Now, strictly, we can't use L'Hôpital's Rule directly on limit \(\displaystyle{ \lim_{n \to \infty}{ \frac{e^{3n}}{n^2} } }\). L'Hôpital's Rule works only on continuous functions since derivatives are involved. But we can invoke the theorem that says \(\displaystyle{ \lim_{n \to \infty}{a_n} = \lim_{x \to \infty}{g(x)} }\) when we have a function \(g(n) = a_n\) for all \(n\).
So, let's define \(\displaystyle{ g(x) = \frac{e^{3x}}{x^2} }\)

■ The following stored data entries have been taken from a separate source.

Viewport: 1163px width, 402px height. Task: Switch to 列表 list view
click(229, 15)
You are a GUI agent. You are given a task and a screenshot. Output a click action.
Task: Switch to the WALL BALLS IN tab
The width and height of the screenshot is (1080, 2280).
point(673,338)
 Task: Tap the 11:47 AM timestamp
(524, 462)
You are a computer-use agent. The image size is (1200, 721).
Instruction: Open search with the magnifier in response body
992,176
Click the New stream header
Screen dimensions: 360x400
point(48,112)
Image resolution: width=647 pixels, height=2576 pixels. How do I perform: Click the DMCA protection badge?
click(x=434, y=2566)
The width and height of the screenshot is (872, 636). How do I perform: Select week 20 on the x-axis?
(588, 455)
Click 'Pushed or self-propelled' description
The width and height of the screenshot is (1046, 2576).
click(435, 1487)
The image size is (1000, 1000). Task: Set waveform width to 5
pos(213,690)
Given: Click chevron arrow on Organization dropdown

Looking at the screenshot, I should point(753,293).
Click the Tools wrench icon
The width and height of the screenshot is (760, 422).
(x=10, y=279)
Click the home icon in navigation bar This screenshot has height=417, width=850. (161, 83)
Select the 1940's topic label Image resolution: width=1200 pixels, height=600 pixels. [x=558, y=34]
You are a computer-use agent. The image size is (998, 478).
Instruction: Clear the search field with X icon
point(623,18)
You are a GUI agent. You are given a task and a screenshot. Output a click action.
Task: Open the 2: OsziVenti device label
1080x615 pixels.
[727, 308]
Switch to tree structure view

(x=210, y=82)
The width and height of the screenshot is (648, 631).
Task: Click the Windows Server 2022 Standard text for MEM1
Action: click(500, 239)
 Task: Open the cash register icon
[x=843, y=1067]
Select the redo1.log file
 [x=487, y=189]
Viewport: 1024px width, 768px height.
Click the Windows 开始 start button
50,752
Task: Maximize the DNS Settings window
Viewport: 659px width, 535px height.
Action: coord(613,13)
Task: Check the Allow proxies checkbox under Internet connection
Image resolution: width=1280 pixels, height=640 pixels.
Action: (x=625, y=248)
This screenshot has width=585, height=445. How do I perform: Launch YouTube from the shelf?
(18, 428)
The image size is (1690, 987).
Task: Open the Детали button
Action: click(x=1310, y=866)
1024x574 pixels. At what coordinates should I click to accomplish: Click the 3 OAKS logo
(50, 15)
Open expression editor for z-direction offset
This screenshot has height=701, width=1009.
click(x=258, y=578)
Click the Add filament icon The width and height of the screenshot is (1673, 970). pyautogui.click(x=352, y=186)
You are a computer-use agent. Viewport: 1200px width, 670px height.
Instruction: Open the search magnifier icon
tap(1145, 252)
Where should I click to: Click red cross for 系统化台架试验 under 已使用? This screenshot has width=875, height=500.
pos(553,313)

\(\displaystyle{ \lim_{n \to \infty}{ \frac{e^{3n}}{n^2} } }\) |
\(\displaystyle{ \lim_{x \to \infty}{ \frac{e^{3x}}{x^2} } }\) |
\(\displaystyle{ \lim_{x \to \infty}{ \frac{3e^{3x}}{2x} } }\) |
\(\displaystyle{\lim_{x \to \infty}{ \frac{9e^{3x}}{2} } = \infty }\) |
In the above work, we had to apply L'Hôpital's Rule twice. We didn't show the work but we tried direct substitution after the first application and found that we still had an indeterminate form. This then allowed us to apply L'Hôpital's Rule a second time.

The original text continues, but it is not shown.